I remember my friend Maggie told me that if you have two toads to eat in the morning, eat the biggest one first. I like this theory, but am not ever intending to eat an actual toad, in case anyone is wondering. Do the hardest thing you have to do in your day first, then everything after that will seem easier, will seem like less work. But doing the hardest thing first, is well, hard.

I did a tree top challenge type thing a few years ago. It wasn’t a massively high one, maybe only ten meters or so off of the ground, but it was terrifying. I clung to every tree, muscled tensed and a cold sweat working its way down my body. I felt sick but was trying to be brave and smiley for my daughter who was experiencing no such trauma and happily trusting the safety line. I got round the course, the relief I felt when hitting the ground and covering my back and legs in mud was a beautiful thing. I was exhausted and aching, all my energy was spent.  My daughter massively enjoyed the experience, so a few weeks later, we had another go on the same course. This is the sort of parent I am. This time, however, everything felt different, this experience was fun! I knew what to expect, and my confidence soared. I was jumping from post to post with exhilarated joy. And when the course was done this time, I didn’t feel tired. I felt very much alive.

The exhaustion of worry is a massive thing. Some tasks can feel too big to take on. I sometimes think that I have longer to complete a task, then find a deadline looming. Putting things off is often more stressful than the actual thing itself. But am trying to change that, to be brave.
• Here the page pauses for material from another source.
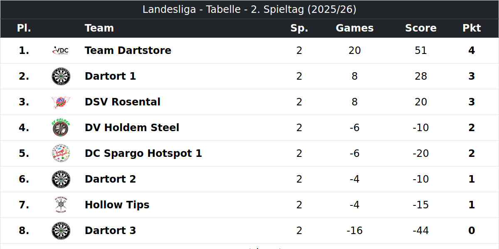The height and width of the screenshot is (249, 499).
Task: Click the Landesliga Tabelle title bar
Action: pyautogui.click(x=250, y=10)

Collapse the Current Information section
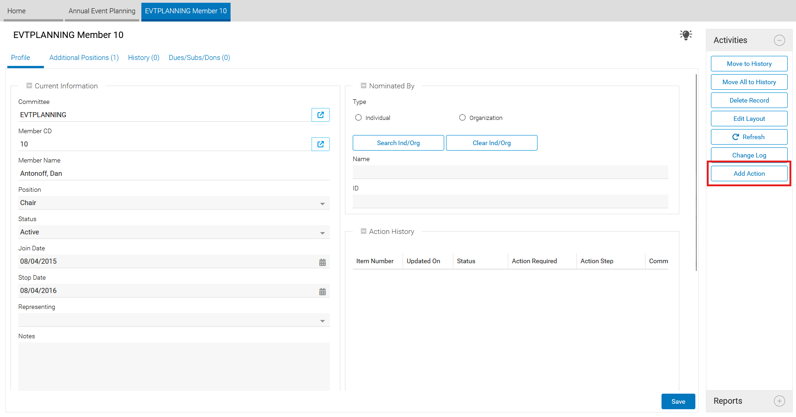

I will make the phone call tomorrow, first thing.

Map Point. What things could I do right now to make my life easier?

 

My sparkle

Today I have been thinking a good deal about energy. Sometimes I feel enriched and enlivened, other times sluggish and apathetic, and although the quality of my diet goes up and down, and my exercise likewise, sometimes all is physically well in my world, and am still missing the vital spark.

I often have to do lists that could take weeks to complete but in reality, if I was properly motivated, usually only a day. So how does putting things off benefit me in the slightest?

Looking for reward upon completion of a task feels very childlike; finishing the task is not enough. As a child, whenever I did something like tidy my room, my Mum would come in and look so happy and give me lots of praise (she knew that I struggled with tidying up) and I would feel happy too. But thinking back, am not sure how much of my ‘happy’ actually stemmed from the completion of the task, it came from the happiness of another.

I guess a fair amount of what we do comes with external validation attached. Obvious things like good exam results and doing nice things for others are direct, then there are the indirect things like buying something new and receiving compliments. But a lot of things, like when I complete a whole bowl of washing up, goes entirely unrecognised. Except by me.

So completing a task does not feel quite as rewarding as perhaps it could. But perhaps I am looking for the unrealistic.

Motivation. Sometimes I have it, sometimes I very much don’t, sometimes I feel surprised by how much I can achieve and other times guilty by how much I just have not done. I don’t know if I have an answer for this, which means it is likely something deeper to address.

Map Point. What problems do I have that don’t have easy answers?